Exploration Driven DevelopmentSun 10 December 2017 by Moshe Zadka
"It's ok to mess up your own room."
Sometime there is a problem where the design is obvious -- at least to you. Maybe it's simple. Maybe you've solved one like that many times. In those cases, just go ahead -- use Test-Driven-Development, lint your code as you're writing, and push a branch full of beautiful code, ready to be merged.
This is the exception, rather than the rule, though. In real life, half of the time, we have no idea what we are doing. Is a recursive or iterative solution better? How exactly does this SaaS work? What does Product Management actually want? What is, exactly, the answer to life, the universe and everything?
A lot of the time, solving a problem becomes with exploratory programming. Writing little snippets, testing them out, writing more snippets, throwing some away when they seem to be going down a bad path, saving some from earlier now that we understand the structure better. Poking and prodding at the problem, until the problem's boundaries become clearer.
This is, after all, why dyamic languages became popular -- Python became popular in web development and scientific computing precisely because in both places, "exploratory programming" is important.
In those cases, every single rule about "proper software development" goes straight out the window. Massive functions are fine, when you don't know how to break them. Code with one letter variables is fine, when you are likely to throw it away. Code with bad formatting is fine, when you are likely to refactor it. Code with no tests is fine, if it's doing the wrong thing anyway. Code with big commented out sections is fine, if those are likely to prove useful in an hour.

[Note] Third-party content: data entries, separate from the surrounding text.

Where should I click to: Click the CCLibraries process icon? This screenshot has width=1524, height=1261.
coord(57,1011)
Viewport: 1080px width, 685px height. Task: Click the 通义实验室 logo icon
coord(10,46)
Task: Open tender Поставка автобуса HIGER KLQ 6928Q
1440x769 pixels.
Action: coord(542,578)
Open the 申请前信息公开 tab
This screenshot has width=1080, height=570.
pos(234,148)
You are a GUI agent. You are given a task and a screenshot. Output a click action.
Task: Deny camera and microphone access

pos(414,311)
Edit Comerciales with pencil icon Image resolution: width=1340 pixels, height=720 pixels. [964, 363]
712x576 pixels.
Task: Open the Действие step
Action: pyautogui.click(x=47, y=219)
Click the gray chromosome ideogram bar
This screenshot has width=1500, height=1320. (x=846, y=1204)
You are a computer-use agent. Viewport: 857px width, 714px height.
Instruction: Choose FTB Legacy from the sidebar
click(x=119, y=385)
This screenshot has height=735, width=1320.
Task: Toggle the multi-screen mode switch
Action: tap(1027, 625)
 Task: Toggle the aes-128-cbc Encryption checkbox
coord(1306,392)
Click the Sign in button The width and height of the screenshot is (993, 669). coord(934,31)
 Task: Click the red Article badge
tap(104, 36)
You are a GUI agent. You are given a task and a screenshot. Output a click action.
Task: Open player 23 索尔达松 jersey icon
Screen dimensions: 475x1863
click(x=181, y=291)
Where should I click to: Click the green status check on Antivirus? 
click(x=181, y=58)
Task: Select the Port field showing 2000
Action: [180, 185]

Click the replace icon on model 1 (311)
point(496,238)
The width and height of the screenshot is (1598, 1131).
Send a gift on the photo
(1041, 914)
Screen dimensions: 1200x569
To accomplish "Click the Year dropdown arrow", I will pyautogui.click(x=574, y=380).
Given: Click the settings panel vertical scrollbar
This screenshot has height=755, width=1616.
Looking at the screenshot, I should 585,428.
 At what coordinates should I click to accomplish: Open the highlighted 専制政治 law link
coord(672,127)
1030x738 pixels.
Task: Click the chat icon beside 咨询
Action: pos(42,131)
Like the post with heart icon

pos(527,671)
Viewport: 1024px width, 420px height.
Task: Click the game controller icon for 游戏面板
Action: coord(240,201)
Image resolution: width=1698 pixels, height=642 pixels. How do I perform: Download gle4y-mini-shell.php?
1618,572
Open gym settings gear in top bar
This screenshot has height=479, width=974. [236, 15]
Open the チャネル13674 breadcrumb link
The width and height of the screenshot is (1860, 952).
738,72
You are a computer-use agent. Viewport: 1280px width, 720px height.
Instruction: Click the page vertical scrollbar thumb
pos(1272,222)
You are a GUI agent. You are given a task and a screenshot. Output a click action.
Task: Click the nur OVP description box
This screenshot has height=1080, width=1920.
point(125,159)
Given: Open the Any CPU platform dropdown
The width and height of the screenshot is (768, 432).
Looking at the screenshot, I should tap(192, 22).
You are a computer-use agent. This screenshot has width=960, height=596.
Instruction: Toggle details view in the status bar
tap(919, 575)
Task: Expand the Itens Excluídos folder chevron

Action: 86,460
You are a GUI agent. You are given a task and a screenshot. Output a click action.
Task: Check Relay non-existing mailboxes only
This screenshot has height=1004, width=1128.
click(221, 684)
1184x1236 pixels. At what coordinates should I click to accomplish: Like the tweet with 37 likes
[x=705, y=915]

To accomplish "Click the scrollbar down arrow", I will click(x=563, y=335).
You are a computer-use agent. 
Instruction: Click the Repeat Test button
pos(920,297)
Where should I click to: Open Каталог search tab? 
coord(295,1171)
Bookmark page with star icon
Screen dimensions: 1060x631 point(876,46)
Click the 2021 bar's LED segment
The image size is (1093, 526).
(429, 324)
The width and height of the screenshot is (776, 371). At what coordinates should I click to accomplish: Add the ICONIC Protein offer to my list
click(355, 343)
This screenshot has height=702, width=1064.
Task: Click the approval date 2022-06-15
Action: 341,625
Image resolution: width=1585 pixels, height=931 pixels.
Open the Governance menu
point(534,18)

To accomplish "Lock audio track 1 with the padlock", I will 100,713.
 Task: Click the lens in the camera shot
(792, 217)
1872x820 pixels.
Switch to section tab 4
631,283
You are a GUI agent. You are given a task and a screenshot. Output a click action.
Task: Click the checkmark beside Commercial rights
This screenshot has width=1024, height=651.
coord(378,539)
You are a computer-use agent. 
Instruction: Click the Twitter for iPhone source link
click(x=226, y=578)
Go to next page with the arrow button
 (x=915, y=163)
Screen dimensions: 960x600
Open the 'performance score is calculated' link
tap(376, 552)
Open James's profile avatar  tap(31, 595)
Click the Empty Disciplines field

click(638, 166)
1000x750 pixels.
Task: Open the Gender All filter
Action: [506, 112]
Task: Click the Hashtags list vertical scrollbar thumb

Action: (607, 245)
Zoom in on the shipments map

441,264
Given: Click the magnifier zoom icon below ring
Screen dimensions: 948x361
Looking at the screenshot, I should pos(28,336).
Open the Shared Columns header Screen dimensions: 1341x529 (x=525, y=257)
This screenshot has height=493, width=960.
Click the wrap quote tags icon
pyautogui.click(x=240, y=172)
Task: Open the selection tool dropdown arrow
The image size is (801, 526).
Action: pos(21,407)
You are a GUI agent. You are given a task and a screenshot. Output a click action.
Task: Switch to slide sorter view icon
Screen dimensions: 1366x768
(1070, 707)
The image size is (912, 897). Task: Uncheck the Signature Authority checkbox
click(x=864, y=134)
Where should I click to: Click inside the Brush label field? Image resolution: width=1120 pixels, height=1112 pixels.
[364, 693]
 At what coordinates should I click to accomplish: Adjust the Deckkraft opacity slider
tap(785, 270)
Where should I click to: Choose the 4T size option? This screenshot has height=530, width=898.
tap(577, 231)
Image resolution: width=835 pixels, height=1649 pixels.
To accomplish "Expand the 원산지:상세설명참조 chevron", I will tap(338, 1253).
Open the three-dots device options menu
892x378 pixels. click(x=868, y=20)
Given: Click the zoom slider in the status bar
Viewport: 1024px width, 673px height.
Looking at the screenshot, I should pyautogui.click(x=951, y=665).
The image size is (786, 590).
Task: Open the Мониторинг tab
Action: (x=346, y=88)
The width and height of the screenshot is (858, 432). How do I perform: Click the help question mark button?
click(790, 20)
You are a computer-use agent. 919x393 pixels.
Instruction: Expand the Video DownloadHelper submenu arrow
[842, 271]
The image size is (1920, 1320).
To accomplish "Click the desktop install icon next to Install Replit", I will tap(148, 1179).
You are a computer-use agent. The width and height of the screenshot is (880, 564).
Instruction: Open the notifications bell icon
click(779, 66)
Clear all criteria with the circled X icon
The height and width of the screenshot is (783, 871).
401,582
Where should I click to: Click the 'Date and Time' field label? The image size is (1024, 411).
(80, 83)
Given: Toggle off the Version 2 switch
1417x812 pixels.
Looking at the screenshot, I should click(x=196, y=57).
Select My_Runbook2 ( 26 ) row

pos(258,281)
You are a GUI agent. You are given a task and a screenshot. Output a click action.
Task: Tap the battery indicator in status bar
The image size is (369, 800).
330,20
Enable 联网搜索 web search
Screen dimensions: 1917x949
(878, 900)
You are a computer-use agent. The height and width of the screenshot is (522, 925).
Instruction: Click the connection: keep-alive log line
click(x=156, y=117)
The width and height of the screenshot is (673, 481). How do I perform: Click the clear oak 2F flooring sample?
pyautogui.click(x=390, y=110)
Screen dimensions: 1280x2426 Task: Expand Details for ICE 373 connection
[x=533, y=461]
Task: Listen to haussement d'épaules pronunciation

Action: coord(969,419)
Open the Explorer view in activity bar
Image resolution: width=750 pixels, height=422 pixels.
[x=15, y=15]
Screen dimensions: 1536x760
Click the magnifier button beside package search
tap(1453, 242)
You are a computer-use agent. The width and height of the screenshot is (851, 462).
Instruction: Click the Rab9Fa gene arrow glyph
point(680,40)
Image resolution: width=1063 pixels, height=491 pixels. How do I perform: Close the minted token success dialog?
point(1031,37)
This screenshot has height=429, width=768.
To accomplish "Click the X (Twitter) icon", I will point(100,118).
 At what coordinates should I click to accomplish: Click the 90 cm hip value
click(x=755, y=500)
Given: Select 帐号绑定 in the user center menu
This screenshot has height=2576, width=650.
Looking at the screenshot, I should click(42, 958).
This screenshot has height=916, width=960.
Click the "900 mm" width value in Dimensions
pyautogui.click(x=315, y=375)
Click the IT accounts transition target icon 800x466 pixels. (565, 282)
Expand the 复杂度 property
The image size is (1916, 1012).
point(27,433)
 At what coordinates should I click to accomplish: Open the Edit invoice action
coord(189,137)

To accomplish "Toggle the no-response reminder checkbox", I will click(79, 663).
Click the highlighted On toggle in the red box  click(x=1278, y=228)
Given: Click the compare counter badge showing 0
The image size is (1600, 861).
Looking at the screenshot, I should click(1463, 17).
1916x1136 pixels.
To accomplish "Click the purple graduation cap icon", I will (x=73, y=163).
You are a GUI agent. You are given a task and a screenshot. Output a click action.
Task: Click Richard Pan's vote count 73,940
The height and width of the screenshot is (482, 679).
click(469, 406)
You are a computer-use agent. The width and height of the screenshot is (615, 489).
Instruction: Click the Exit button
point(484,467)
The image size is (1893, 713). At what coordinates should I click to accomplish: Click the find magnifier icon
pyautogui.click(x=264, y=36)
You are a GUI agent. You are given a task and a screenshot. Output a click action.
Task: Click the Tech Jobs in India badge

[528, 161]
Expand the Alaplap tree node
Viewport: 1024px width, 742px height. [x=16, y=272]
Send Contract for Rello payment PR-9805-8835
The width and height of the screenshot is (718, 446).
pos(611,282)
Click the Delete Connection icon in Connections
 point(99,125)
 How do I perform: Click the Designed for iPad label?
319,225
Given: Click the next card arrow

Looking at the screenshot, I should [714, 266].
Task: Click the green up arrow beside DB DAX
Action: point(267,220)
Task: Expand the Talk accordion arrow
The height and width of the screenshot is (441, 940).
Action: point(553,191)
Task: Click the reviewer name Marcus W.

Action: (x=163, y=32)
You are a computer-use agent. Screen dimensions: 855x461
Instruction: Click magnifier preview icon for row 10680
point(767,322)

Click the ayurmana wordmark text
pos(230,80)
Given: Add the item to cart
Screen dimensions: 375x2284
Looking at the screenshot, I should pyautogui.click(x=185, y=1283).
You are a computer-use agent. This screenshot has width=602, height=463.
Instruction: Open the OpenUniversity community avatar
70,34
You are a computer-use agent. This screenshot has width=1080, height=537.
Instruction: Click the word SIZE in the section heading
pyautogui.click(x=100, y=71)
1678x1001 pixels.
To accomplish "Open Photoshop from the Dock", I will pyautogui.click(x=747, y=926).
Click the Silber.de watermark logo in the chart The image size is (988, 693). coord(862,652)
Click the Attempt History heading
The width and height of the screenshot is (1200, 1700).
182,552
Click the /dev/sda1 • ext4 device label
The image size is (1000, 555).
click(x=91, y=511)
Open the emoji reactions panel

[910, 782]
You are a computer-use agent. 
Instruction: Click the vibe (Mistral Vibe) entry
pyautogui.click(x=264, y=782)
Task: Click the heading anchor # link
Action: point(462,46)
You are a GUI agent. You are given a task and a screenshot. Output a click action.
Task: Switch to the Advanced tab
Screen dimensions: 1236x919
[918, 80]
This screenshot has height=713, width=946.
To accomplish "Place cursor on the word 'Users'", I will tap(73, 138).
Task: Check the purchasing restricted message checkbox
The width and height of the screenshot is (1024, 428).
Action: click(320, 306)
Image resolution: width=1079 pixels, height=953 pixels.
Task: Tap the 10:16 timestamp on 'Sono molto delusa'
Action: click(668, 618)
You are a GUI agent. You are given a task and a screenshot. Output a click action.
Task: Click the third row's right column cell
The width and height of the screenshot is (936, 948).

In short, every single rule of "proper software development" goes out the window when we are exploring a problem, testing its boundaries. All but one -- work on a branch, and keep your work backed up. Luckily, all modern version control systems have good branch isolation and easy branch pushing, so there is no problem. No problem, except the social one -- people are embarrassed at writing "bad code". Please don't be. Everyone does it. Just don't merge it into the production code -- that will legitimately annoy other people.
But as long as the mess is in your own room, don't worry about cleaning it up.